Thursday, June 11, 2009

Air Travel: More Capacity Cuts Loom



[Above: Airliners stored at Evergreen Aviation site, Pinal Air Park, Marana, Az.]

We are witnessing the slow but inexorable shrinking of our air-travel system, and it's going to be a long-term phenomenon.

Delta's announcement today of further capacity cutbacks, as oil prices rise and passenger demand (and revenue) refuse to improve, is merely the latest indication that the air-transportation system is shrinking. Look for further cutback announcements industry-wide as airlines fret over selling enough seats on their already reduced fall and winter schedules.

Look at it from an airline's point of view: You can't keep losing money indefinitely. This year's fare sales, some of them drastic in nature, have not primed the pump. The cost of fuel is on an alarming rise, and several indicators suggest that it may keep going up.

If you're an airline, with an understandable desire to remain in business, your options are fairly clear and limited: Reduce capacity, raise prices. And maybe devise new strategies, short of outright corporate mergers, to work with competitors to better divvy up markets, and hope the feds let you do it without going all anti-trust on you. An iffy proposition.

As airline forecaster Mike Boyd points out on his blog this week, airlines in general have a fairly extensive flexibility in removing airplanes from their operating fleets and parking them in the desert. In fact, the sprawling Evergreen Aviation aircraft storage and maintenance site in the Sonoran desert at Marana, Arizona, is near capacity, with more than 300 airliners parked. Other desert storage sites in the Mojave desert California are too. But there is a lot of desert out there.

Boyd sees these developments ahead:

--With a bad economy and with all those U.S. job losses, air travel demand has been fundamentally altered. This only gets worse as the job losses in the auto industry, and related businesses, kick in harder.

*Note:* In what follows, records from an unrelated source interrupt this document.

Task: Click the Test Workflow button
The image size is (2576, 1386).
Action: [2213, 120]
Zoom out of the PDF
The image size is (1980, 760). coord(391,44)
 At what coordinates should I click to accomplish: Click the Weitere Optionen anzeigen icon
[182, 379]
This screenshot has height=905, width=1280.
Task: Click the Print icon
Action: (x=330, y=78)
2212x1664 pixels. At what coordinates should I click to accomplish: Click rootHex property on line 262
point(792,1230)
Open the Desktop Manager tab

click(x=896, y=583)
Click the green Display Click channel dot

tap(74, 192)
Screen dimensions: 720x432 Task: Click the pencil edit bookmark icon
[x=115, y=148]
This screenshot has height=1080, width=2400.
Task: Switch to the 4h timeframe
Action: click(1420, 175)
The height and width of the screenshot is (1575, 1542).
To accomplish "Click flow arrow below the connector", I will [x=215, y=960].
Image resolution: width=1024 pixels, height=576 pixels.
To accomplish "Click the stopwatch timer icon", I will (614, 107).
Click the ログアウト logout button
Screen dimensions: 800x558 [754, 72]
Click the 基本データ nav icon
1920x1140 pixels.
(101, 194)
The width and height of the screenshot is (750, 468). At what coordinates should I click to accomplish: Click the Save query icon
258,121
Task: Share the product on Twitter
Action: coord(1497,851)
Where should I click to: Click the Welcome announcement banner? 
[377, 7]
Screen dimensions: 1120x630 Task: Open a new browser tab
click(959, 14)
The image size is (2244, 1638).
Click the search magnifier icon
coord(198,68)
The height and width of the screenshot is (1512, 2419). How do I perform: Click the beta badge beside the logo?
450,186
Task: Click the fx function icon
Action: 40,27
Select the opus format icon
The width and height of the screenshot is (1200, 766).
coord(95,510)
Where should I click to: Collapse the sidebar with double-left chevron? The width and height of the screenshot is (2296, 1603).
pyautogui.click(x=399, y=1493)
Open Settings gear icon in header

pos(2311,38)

--Cities that depend on regional-jet service (mostly in the form of connecting flights to hubs) will lose even more capacity, especially in the longer-haul RJ connections. These will be "adjustments," meaning reduced flying, rather than outright service eliminations.

--International routes to secondary markets are increasingly vulnerable.

--Despite the surplus of good used airplanes sitting on the desert tarmacs waiting for some dreamer to kick the tires, further expansion opportunities are scant for existing low-cost carriers because of the "fundamental evaporation of demand." And forget start-ups, which will have all the market potential "of the beer concession at a Baptist revival," Boyd says.

My own prediction is that we will see more charter operations filling in some high-yield gaps in domestic markets, especially low-fare leisure destinations like Las Vegas and Orlando. In this scenario, passenger flexibility will be gone. You'll leave when the plane is full. Travel habits will change -- but maybe that isn't such a bad thing.